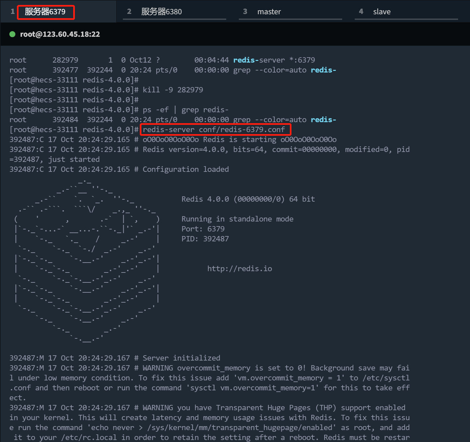470x442 pixels.
Task: Click the 'Configuration loaded' log line
Action: pyautogui.click(x=185, y=169)
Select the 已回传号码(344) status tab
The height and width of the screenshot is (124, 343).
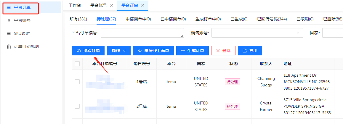click(272, 19)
----
Instructions to follow: Pictures must be left out. Repeat exactly the lines from the one containing "Select the 已回传号码(344) status tab" through the final line of the data.

Answer to this problem:
Select the 已回传号码(344) status tab
The height and width of the screenshot is (124, 343).
click(272, 19)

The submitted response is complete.